The Progressive People’s Party (PPP) has called for “absolute” independence of the office of the Attorney General (AG) from the Ministry of Justice to enable it to carry out its prosecutorial functions effectively.
Nana Ofori Owusu, National Chairman of the Party who made the call at a news conference in Accra on Wednesday, said the seeming lack of separation of the office from the Ministry of Justice made it practically impossible and difficult for it to prosecute political corruption cases, especially persons from the ruling government.
Article 88 (1 and 2) of the 1992 Constitution states that: “There shall be an Attorney-General of Ghana who shall be a Minister of State and the principal legal adviser to the Government.
It also stipulates that: “The Attorney-General shall discharge such other duties of a legal nature as may be referred or assigned to him by the President, or imposed on him by this Constitution or any other law.”
Mr. Owusu, however, noted that there was a need for an immediate amendment of the Article, which made the AG also the Minister of Justice, to make it more independent and free from political interferences.
“History has shown that it has been difficult to deal with political corruption cases because the prosecution is always done by the Attorney General who is also a Minister of State,” he said.
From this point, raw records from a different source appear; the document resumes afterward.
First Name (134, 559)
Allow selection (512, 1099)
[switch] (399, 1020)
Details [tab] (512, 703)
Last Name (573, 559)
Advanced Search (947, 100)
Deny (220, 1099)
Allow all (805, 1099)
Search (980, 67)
He added that: “The result is that no AG has been able to prosecute a fellow Minister who is from the same political party. It has always been ex-government appointees and people in the private sector who are seen as political threats who are prosecuted by serving government’s Attorney General.”
Mr Owusu said that had created the perception that such cases were mere political witch-hunting.
He said the enormous powers of the AG required that he/she was separated from Cabinet to enable them to have the necessary independence to do the job without or with less political considerations.
“The PPP’s solution is that there must be an independent Attorney General, not a Special Prosecutor who is still ‘under the control’ of the AG in any way,” Mr. Owusu said.
The conference was to address some pertinent issues the Party believed were hampering the development of the country and proposed solutions to them.
The Chairman bemoaned what he said was the shirking of the check and balances responsibility on the Executive by Parliament, a situation he attributed to the infusion of the parliamentary system of government with the presidential system.
“The selection of at least 50 per cent of ministers from the legislature denies Parliament the needed brilliant human resource, which is usually selected into the executive to become ministers,” he said.
The Chairman said that limited the strength and ability of Parliament to effectively check the executive and properly hold it accountable.
“We, the citizens should as a matter of urgency, promote the campaign to amend the constitution to prevent the president from selecting 50 per cent of his ministers from amongst the members of parliament,” he said.
Mr. Owusu said MPs, who were also appointed as Ministers had little time to perform their parliamentary duties to the detriment of their constituents.
He also reiterated calls for the elections of Metropolitan, Municipal, and District Chief Executives by the citizens to facilitate development at the local levels.